Their disrespect for the fans, referees and rules and traditions of pro wrestling infuriated Liger, and his partner Tiger Mask. They would challenge for the IWGP Junior Heavyweight Tag Team Championships, but were constantly frustrated in matches leading up to their Dominion 2012 bout. Taichi in particular couldn’t resist poking the bear, tearing the decorative horns off Liger’s mask, and taunting the fans with them on several nights during the preceding tour. 

Then, on June 12, Kishin rose again. Taichi tore off Liger’s horns, and then taking a step too far, ripped at the mask itself, revealing Kishin beneath. Red mist would billow in Taichi’s face, before Taichi narrowly avoided a spike being driven through his head. Much as with Suzuki seven years later, the spike instead embedded itself into a table, and Liger decided to deliver a powerbomb through the wood as a violent plan B. Tiger Mask would then pin Michinoku, giving he and Kishin Liger’s final career IWGP championship. 

Tiger Mask seemed to restore some level of humanity to Kishin Liger by replacing his mask after the match; Liger would be angry backstage, but already Kishin’s spirit had apparently left us once more. This time, finally he was gone for good, many thought; after Liger announced his 2020 retirement earlier this spring, it seemed as if Kishin wouldn’t come back. 

That is, until Suzuki wanted ‘the other one’. Minoru Suzuki and Jyushin Thunder Liger’s history goes back to November 30 2002, not in a New Japan ring, but in Pancrase. Pancrase was the pioneering mixed martial arts promotion founded by Suzuki and fellow NJPW Dojo alum Masakatsu Funaki in 1993,  and represented the completion of Suzuki’s transformation from professional wrestler to MMA fighter. After a career that saw him win two King of Pancrase titles, Suzuki decided to leave the MMA world in 2002, and would eventually return to pro wrestling in NJPW late the next year. 

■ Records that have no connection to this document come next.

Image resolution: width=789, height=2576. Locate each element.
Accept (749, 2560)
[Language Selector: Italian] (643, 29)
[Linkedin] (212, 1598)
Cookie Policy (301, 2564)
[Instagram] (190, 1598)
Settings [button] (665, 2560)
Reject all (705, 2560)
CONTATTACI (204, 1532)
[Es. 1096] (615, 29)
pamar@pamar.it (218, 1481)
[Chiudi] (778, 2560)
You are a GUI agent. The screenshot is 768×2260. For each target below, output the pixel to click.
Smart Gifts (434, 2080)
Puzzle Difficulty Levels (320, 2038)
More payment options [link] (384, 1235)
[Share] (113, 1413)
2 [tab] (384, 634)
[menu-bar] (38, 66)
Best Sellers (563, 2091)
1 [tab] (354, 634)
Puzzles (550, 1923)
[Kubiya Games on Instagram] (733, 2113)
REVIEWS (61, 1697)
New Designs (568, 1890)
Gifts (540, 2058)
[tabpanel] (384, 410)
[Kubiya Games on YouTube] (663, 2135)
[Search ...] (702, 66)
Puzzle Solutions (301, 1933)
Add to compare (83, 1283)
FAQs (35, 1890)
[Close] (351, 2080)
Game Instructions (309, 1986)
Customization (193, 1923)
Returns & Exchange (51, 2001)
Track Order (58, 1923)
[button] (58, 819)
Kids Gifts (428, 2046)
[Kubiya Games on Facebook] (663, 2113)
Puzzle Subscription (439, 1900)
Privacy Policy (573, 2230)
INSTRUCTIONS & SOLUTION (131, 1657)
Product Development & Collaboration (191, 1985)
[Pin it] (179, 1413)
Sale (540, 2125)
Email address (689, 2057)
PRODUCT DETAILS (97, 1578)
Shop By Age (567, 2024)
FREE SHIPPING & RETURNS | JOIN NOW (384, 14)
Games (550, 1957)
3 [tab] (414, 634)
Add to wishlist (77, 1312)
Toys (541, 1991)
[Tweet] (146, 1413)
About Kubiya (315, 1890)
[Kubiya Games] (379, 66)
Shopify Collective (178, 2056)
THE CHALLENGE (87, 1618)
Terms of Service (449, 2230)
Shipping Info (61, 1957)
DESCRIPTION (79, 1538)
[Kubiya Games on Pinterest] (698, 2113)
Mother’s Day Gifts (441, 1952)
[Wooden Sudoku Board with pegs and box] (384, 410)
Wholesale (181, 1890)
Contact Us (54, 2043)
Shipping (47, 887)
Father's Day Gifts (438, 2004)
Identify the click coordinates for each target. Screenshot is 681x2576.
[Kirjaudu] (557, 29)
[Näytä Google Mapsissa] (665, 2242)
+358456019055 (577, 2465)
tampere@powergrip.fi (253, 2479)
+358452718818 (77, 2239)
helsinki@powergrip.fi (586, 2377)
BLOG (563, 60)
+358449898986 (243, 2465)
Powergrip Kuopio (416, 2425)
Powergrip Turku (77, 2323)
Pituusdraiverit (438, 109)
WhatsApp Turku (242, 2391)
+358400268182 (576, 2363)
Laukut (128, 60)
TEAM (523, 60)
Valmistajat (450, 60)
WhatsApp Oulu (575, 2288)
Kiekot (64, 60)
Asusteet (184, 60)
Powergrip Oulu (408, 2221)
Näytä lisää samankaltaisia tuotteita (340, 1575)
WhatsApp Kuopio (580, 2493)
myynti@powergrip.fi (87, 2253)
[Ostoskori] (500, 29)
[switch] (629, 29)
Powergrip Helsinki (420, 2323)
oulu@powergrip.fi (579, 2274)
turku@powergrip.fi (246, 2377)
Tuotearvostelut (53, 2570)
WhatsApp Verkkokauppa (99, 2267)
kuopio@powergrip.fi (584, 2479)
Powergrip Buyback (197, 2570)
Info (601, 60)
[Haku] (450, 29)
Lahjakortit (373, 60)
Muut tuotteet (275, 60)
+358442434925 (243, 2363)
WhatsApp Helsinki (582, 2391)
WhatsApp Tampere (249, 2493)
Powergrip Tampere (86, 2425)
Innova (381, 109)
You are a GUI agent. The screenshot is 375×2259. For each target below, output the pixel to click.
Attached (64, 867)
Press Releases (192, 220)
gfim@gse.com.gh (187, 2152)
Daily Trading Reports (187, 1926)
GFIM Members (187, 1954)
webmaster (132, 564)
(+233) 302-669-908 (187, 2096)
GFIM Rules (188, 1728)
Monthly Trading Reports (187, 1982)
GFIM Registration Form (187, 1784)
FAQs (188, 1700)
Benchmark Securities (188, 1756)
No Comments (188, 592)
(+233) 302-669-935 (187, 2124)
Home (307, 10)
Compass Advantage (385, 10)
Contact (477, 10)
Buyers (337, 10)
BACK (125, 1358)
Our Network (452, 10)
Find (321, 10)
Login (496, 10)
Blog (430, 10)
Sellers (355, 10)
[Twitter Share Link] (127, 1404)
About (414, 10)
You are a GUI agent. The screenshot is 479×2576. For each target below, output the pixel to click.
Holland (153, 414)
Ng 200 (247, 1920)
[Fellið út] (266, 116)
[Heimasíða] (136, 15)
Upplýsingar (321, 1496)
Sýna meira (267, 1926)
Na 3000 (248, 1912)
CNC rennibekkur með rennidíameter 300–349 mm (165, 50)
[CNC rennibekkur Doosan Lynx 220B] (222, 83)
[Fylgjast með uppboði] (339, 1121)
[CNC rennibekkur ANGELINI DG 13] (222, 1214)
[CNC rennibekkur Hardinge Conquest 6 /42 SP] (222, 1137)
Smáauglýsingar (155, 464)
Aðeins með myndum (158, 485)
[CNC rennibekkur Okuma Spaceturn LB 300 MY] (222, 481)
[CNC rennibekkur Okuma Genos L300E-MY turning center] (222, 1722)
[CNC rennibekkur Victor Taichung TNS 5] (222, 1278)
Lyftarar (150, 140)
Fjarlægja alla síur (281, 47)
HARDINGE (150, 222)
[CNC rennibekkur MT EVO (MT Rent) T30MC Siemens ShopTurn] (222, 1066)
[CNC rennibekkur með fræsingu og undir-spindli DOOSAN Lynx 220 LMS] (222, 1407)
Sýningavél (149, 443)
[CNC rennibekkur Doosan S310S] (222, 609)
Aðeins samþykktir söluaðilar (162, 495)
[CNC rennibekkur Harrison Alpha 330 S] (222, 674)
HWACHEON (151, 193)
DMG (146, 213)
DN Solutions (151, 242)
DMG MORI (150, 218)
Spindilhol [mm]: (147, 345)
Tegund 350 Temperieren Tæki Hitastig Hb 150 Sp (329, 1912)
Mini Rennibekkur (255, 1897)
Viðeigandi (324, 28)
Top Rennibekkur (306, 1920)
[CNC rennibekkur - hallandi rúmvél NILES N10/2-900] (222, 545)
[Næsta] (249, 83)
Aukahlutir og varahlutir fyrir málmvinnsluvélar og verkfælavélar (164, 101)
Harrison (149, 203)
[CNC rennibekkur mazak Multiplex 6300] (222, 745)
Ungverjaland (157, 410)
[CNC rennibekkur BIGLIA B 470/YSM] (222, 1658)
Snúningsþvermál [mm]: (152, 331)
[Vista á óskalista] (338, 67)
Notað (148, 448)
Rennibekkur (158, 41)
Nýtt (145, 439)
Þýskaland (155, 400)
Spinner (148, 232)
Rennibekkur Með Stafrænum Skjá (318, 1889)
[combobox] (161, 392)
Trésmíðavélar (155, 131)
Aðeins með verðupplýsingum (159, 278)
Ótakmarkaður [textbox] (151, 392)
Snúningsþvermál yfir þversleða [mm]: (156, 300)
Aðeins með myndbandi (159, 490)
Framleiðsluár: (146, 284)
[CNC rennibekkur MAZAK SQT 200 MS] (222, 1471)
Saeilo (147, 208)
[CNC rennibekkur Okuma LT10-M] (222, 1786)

For his last fight, he wanted an opponent from NJPW, an opponent that was originally intended to be Kensuke Sasaki. When Sasaki couldn’t fight, Liger took the extremely short notice responsibility of representing NJPW and pro wrestling at large. It was, to the surprise of few, a whitewash of a fight, but Liger said afterward that he would be only too happy to fight Suzuki ‘in a couple of years, when I’m ready to’.

In fact, it would turn out to be over ten years until Suzuki and Liger met in a Korakuen ring on the road to 2013’s Wrestle Kingdom. After a competitive match that saw Suzuki kick out of a Liger vertical drop brainbuster before landing a Gotch Style Piledriver, Suzuki appeared to bury the hatchet with Liger by offering him a Suzuki-Gun T-shirt. Betrayal was quick and aggressive however. Post match, Liger would vow to once again take tag gold away from Suzuki’s allies Michinoku and Taichi, and added that ‘at some point soon, I’m coming for your head!’

Then, nothing. Nothing until Liger’s 30 year celebrations this April. Suzuki would brutally attack Liger, asking whether the living legend ever really was going to come for revenge, or whether he was hoping to quietly retire with this chapter left open. From there, in September he assaulted Liger at ringside, piledriving him onto a chair in Korakuen, and taking his mask in Kagoshima. We saw what followed in Kobe, as Kishin Liger’s visage presented itself once more, and once more, a spike was in his hand with murderous intent. 

There’s an interesting symmetry to Liger’s relationship both to Suzuki and Kishin Liger. From Kishin’s first appearance in 1996 to his second, ten years went by. From the second to the third, a further six years. Suzuki and Liger first squared off in 2002 in Pancrase, and in December 2012 in NJPW. Then this dangerous rivalry was reignited in early 2019; ten years and six years. Kishin Liger first appeared while Jyushin Thunder Liger was at his peak, but also when he was facing peak adversity, when he was fighting for the honour of his division against an intimidating heavyweight foe. In 2019 Kishin returned with Liger again fighting for honour, of New Japan integrity in the face of Minoru Suzuki’s bullying and disregard for rules and respect. On October 14, Jyushin Thunder Liger faces Minoru Suzuki one on one in Ryogoku Sumo Hall. The question is whether Kishin is with Liger in spirit only, or whether he will manifest himself physically for the last time.